Por todo ello, me complace que muchos White People se hayan sublevado con el eco del enésimo asesinato racista en los USA. En las ciudades europeas se pinta BLM (Black Lives Matter) y se actualiza el veterano ACAB (All Cops Are Bastards) Se han ‘profanado’ varios monumentos que significaban lo más florido de la Civilización Europea (¿hay otra?), incluyendo estatuas de Churchill –un racista congénito- pero, si tuviera que destacar una acción maravillosa, elegiría el derribo en Bristol de la efigie de Edward Colston (1636 –1721), un tiburón de las finanzas que comenzó trapicheando en España con vino y telas para luego dar el salto al más lucrativo negocio de la trata de esclavos (imagen de portada) Como él hubo muchos genocidas pero Colston ha pasado a la historia como ¡filántropo! y, de hecho, hay multitud de charities británicas que llevan su nombre o que están orgullosas de su legado.

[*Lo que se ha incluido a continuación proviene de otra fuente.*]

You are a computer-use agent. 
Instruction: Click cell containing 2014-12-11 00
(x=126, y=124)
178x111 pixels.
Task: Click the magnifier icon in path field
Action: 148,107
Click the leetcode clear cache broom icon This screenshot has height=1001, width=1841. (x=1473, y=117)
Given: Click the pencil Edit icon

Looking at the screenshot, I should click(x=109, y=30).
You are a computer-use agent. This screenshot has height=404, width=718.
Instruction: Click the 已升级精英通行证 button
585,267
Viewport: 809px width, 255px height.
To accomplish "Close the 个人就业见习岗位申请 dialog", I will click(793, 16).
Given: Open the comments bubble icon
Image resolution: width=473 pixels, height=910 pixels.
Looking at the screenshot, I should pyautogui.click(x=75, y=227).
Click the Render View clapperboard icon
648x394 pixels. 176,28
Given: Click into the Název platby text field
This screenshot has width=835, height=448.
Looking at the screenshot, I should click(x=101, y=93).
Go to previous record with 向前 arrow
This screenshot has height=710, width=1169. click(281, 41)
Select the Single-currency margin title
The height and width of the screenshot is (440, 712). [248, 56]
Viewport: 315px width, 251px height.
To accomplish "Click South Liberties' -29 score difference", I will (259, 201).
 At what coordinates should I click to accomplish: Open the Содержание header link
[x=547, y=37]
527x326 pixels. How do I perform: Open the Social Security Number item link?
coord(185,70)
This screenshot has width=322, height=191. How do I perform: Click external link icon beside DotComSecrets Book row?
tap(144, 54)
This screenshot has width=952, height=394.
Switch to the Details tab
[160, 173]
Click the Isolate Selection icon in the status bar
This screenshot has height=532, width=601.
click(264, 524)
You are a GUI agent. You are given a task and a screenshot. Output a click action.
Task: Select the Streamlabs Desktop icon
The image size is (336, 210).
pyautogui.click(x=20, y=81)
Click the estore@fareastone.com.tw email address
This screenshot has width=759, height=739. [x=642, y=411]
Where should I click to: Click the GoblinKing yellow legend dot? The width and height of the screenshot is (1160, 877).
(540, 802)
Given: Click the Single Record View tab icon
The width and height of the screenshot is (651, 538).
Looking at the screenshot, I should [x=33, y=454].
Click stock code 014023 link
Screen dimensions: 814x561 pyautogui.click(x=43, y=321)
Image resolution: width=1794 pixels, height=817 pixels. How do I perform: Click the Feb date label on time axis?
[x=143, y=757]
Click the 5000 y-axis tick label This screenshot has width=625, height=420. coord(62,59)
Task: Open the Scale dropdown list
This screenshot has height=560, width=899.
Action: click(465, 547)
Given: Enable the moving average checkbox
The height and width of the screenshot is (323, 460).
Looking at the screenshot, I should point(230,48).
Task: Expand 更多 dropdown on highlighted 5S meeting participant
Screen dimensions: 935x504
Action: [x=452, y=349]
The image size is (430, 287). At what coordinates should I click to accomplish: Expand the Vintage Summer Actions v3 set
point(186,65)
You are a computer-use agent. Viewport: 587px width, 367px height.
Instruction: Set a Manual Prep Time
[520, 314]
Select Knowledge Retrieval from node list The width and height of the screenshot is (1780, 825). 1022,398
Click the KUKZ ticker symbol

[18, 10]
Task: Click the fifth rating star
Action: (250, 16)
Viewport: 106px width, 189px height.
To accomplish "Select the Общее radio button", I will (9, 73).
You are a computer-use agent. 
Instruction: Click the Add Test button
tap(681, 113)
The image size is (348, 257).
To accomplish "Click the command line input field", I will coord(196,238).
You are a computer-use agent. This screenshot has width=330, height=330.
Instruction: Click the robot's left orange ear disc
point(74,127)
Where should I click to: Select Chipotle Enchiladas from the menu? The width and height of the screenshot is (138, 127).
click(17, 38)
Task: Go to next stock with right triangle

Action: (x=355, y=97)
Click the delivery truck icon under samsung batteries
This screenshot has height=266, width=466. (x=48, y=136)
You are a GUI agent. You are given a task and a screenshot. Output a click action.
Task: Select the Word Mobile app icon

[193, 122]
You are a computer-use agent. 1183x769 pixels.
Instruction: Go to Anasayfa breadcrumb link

En cuanto a España-Spain, a poco que simplifiquemos podremos concluir que buena parte de la gran burguesía de finales del siglo XIX y principios del XX –especialmente la catalana-, se enriqueció gracias al comercio de esclavos. Por ello, hace un par de años aplaudí la retirada de la estatua del fétido Antonio López y López –un negrero especialmente sangriento-; la acometió el ayuntamiento de Barcelona continuando el primer derribo que sufrió esa estatua, allá durante la II República. Pero aún quedan más monumentos a derribar o re-significar. Por citar unos pocos ejemplo, los Güell, los Vidal-Quadras y los Mas, son dinastías putrefactas tan nauseabundas como los March pero que se esconden mejor que esos piratas mallorquines. Por lo demás, so pretexto del combate contra el racismo, bien pudiéramos limpiar Europa de bronces indebidos. No quedaría ni una efigie royal ni un prócer a caballo. Sólo salvaríamos las esculturas a los Ángeles Caídos. Y el bolero de los angelitos negros.